I would like to invite anyone wanting to learn more about John Kerry to visit http://www.moveonpac.org/


----------



## adambyte (Jul 30, 2004)

By the way, if for some reason you doubt any of the facts or even implications in Fahrenheit 9/11, go buy Moore's book, "Dude, Where's My Country?" It's basically the same thing, but WAY more detailed, and with all the footnotes you could ask for.


----------



## baggss (Jul 31, 2004)

For those of you who don't know it [REMOVED] both the movie and his book are PURE Propaganda, nothing else.  I believe anything Moore says about as much as I believe Rush Limbaugh.  Get a grip on reality folks...


----------



## delsoljb32 (Jul 31, 2004)

baggss said:
			
		

> For those of you who don't know it [REMOVED] both the movie and his book are PURE Propaganda, nothing else.  I believe anything Moore says about as much as I believe Rush Limbaugh.  Get a grip on reality folks...



Amen, he truly is


----------



## bigbadbill (Aug 1, 2004)

baggss said:
			
		

> For those of you who don't know it [REMOVED] both the movie and his book are PURE Propaganda, nothing else.  I believe anything Moore says about as much as I believe Rush Limbaugh.  Get a grip on reality folks...

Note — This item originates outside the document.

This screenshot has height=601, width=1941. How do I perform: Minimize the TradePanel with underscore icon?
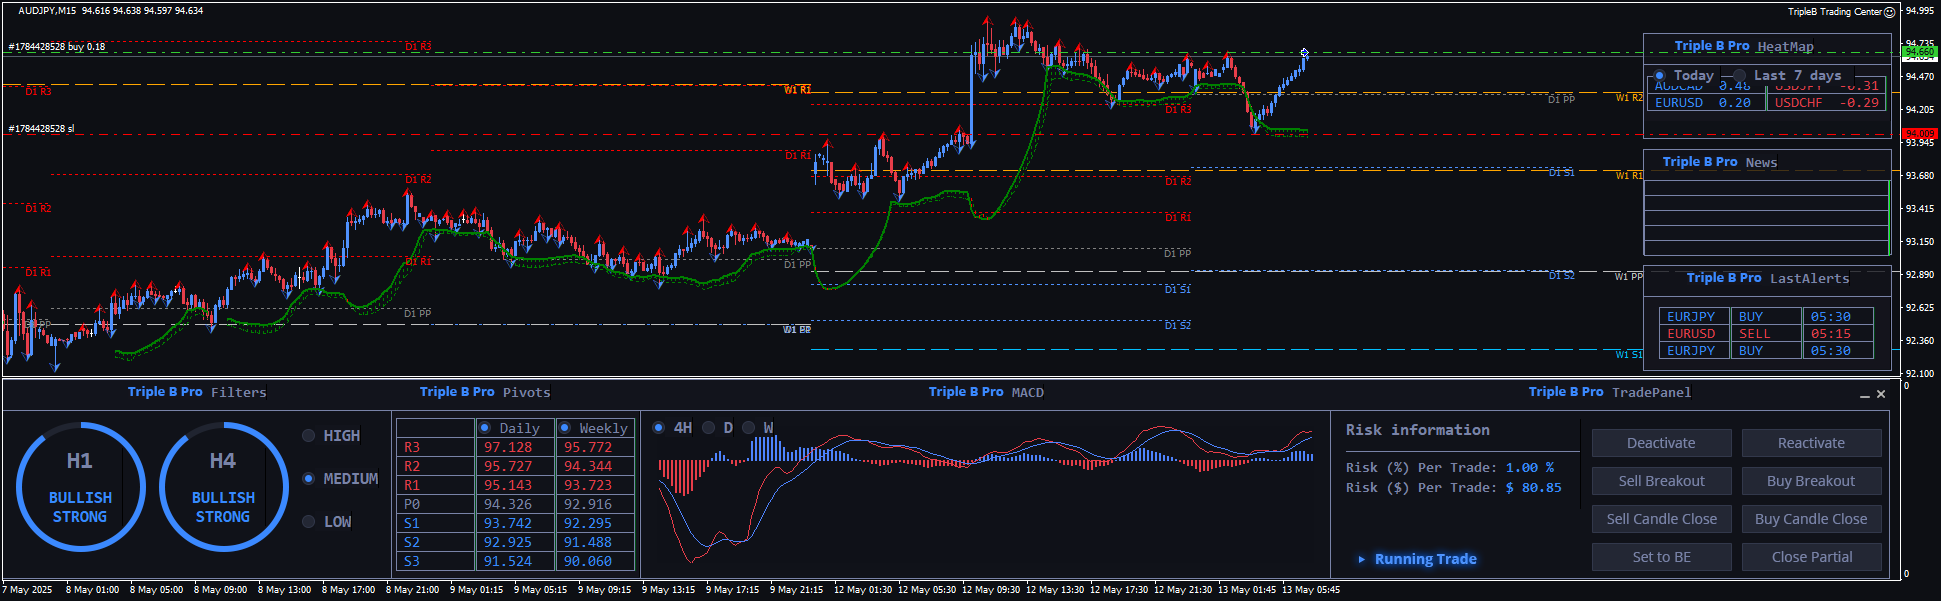click(x=1864, y=395)
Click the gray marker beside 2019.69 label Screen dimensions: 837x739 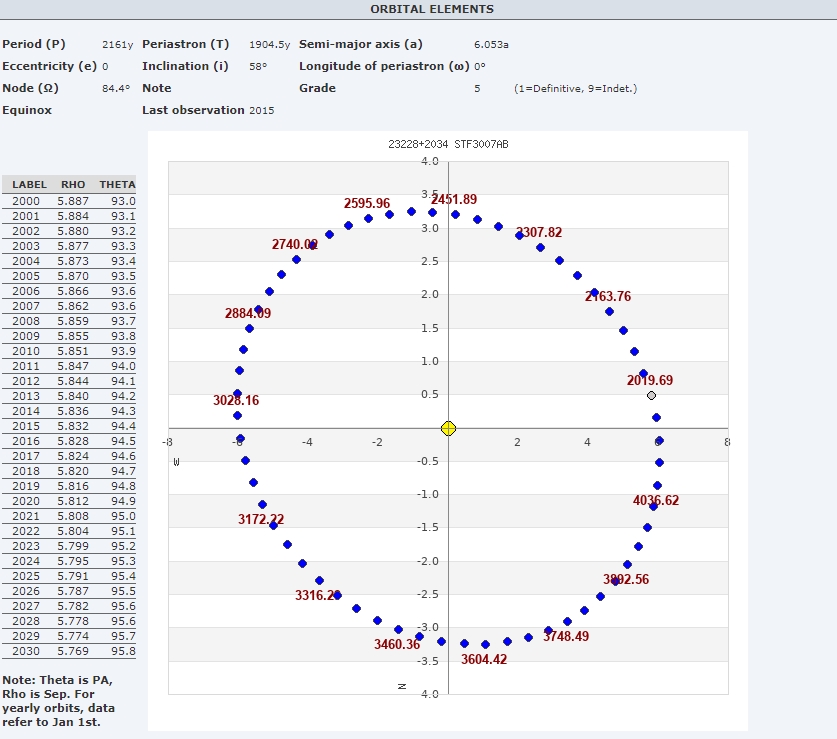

I keep hearing this ... from people who have'nt even bothered to see the movie. People who are willing to take a stand against it, without having ever even experienced it.


----------



## Viro (Aug 1, 2004)

Ah well, then add me to the list of people who have seen the film and are taking a stand against it.


----------



## TommyWillB (Aug 1, 2004)

Viro said:
			
		

> Ah well, then add me to the list of people who have seen the film and are taking a stand against it.


Fine... If you Brit's like Bush so much, why don't you take him and make him QE's successor to the throne.


----------



## baggss (Aug 2, 2004)

Viro said:
			
		

> Ah well, then add me to the list of people who have seen the film and are taking a stand against it.



Same here.  Good movie, as long as you understand it is PURE propaganda, nothing else....


----------



## baggss (Aug 2, 2004)

TommyWillB said:
			
		

> Fine... If you Brit's like Bush so much, why don't you take him and make him QE's successor to the throne.



Even better, if you hate him so much, why not just leave the country?  Oh and PLEASE take Barbara Streisand with you....


----------



## Viro (Aug 2, 2004)

Hey, who said anything about liking Bush? I don't like Bush, and I think some of the decisions that he makes are really stupid. But that doesn't mean that I like seeing him slandered without any real facts like what Michael Moore does in his film (the Saudi connection, etc). 

Now its very easy to point fingers, and with the benefit of retrospect there probably wasn't any WMDs in Iraq. However, the war is now over, Iraq is being occupied and many people are dying almost daily, Americans and non-Americans alike. The message of Michael Moore's film is "The war is a mistake. Vote out anyone who supports the war." That's his opinion, and that's well and good. But what does he expect the world to do now? Pull out troops from Iraq? Let the place fall into anarchy? Destabilize the entire region?

F 9/11 is a good film, and its a very entertaining watch. However, that's all it is. Entertaining.


----------



## bigbadbill (Aug 2, 2004)

Viro said:
			
		

> The message of Michael Moore's film is "The war is a mistake. Vote out anyone who supports the war."



I don't think we _can_ pull our troops from Iraq now (or ever!?!)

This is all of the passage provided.